▶ _BLOCO DE TEXTO_
===
Mas é no território que os efeitos se fazem sentir de forma mais severa. A quebra no número de estudantes foi particularmente acentuada no Interior, ou suas vizinhanças. O Politécnico de Tomar e o da Guarda estão entre os casos mais preocupantes, com reduções de 32,3% e 34,5%, respetivamente. Muitas instituições registam hoje taxas de ocupação inferiores a 70%, o que compromete a sua sustentabilidade e ameaça a continuidade de cursos.
As consequências ultrapassam o domínio do ensino. Ter menos estudantes significa ter menos vida económica local, menos arrendamento, menor consumo, menor procura de serviços e menor dinamismo cultural. Quando o conhecimento se afasta, o território empobrece. A perda de jovens qualificados acentua a desertificação, o despovoamento e o envelhecimento, conduzindo à desqualificação das regiões interiores e à perda de massa crítica.
É justo reconhecer que, nos últimos anos, o Estado procurou contrariar esta tendência. Foram criados incentivos fiscais para atrair estudantes ao Interior, como deduções no IRS, majorações nas despesas de educação e complementos de alojamento, bem como programas específicos como o +Superior, lançado em 2017-2018, e bolsas de ação social cofinanciadas por fundos nacionais e europeus. No entanto, apesar dessas medidas, o ano letivo de 2025-2026 aconteceu.
===
▶ _AÇÕES A REALIZAR_
a - Que efeitos de ter menos estudantes enumera o texto sobre o ensino superior no Interior na frase que começa por «Ter menos estudantes significa»?
b - Prossiga o texto sobre o ensino superior no Interior a partir do ponto em que termina.
Os itens não têm qualquer papel no que aqui se pede.
===
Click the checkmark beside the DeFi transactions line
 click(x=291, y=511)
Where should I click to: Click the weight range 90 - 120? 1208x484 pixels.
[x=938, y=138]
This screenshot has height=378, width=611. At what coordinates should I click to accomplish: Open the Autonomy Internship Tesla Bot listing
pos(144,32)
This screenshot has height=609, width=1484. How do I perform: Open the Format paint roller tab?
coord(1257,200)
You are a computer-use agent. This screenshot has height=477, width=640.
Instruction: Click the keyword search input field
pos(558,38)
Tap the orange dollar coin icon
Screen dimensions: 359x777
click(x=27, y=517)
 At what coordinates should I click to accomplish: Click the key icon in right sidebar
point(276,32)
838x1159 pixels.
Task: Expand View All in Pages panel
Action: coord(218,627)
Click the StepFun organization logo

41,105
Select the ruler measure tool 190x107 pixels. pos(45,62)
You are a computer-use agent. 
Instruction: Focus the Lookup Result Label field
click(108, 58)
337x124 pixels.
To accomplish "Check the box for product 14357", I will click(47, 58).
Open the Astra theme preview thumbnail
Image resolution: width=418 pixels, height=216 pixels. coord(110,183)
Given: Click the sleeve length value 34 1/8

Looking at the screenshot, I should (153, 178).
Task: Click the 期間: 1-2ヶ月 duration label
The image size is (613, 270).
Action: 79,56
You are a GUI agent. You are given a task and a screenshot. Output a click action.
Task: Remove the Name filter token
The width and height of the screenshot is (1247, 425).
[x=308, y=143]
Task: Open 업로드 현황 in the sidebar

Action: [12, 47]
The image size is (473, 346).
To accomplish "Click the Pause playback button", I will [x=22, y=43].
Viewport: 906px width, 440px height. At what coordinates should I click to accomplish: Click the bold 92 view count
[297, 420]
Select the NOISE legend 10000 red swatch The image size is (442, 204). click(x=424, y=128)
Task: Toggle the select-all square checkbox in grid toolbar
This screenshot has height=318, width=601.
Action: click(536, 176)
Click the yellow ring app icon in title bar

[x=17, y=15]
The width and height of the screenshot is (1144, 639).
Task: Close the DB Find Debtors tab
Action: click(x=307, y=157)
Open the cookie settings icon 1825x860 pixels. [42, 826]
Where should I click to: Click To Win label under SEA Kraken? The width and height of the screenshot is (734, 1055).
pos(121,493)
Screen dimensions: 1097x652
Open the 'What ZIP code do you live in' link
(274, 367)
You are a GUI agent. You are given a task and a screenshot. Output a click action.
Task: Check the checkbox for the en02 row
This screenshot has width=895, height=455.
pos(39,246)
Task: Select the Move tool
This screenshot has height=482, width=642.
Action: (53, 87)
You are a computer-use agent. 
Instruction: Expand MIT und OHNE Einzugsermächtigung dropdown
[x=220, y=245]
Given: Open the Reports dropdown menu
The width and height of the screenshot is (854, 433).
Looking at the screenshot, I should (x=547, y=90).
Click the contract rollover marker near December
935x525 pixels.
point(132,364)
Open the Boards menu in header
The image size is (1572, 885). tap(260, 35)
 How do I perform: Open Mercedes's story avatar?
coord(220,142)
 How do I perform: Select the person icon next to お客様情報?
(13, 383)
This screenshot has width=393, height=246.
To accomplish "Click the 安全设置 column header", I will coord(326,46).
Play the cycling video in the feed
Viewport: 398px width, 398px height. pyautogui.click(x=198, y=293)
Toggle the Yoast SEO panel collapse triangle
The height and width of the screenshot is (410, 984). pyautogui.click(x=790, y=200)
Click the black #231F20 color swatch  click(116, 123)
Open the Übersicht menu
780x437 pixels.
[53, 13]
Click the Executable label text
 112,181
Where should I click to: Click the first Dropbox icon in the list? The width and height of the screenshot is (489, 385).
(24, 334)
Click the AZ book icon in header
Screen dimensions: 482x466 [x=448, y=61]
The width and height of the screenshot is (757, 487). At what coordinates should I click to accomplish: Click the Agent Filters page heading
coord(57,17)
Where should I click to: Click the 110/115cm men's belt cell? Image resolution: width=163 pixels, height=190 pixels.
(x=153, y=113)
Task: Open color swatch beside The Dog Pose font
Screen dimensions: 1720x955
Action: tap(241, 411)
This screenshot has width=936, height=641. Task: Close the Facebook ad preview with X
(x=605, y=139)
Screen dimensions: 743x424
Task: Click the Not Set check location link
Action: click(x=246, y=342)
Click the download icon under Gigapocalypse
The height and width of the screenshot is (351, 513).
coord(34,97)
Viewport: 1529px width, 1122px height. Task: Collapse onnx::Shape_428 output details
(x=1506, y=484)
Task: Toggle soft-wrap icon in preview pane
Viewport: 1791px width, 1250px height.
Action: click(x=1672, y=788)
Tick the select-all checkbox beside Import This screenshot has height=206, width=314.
===
▶ _LISTA DE RESPOSTAS_
a -
- menos vida económica local
- menos arrendamento
- menor consumo
- menor procura de serviços
- menor dinamismo cultural

b -
O Ensino Superior continua a ser um poderoso motor de mobilidade social. Quem tem uma licenciatura aufere, em média, mais 49% do que quem possui apenas o Ensino Secundário, e o salário real dos jovens diplomados aumentou 7% entre 2022 e 2023. A qualificação continua a ser o passaporte mais seguro para um futuro melhor e, ao mesmo tempo, a âncora do desenvolvimento equilibrado do território.
A coesão territorial não se decreta. Constrói-se através do conhecimento, da ciência e da valorização das pessoas. As instituições do Interior precisam de ser vistas não como periferia, mas como polos estratégicos de inovação, formação e progresso. O país só será verdadeiramente coeso quando a bússola do conhecimento apontar também para o Interior.